(Records excerpted from a collection)
——

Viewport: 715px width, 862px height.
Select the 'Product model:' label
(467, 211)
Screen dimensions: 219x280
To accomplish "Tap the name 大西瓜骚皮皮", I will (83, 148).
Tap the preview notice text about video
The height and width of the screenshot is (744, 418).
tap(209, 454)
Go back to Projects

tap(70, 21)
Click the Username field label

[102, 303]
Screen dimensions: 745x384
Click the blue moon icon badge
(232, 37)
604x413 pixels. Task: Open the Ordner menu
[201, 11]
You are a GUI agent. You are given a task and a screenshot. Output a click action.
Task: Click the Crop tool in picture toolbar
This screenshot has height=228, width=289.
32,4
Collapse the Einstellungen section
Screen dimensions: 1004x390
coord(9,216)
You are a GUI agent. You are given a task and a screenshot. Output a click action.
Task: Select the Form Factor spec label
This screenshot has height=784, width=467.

——

* [What to do]
Copy out the line holding "Tap the preview notice text about video". Then copy every later line of the data, unchanged, through the last one.

* [Task result]
Tap the preview notice text about video
The height and width of the screenshot is (744, 418).
tap(209, 454)
Go back to Projects

tap(70, 21)
Click the Username field label

[102, 303]
Screen dimensions: 745x384
Click the blue moon icon badge
(232, 37)
604x413 pixels. Task: Open the Ordner menu
[201, 11]
You are a GUI agent. You are given a task and a screenshot. Output a click action.
Task: Click the Crop tool in picture toolbar
This screenshot has height=228, width=289.
32,4
Collapse the Einstellungen section
Screen dimensions: 1004x390
coord(9,216)
You are a GUI agent. You are given a task and a screenshot. Output a click action.
Task: Select the Form Factor spec label
This screenshot has height=784, width=467.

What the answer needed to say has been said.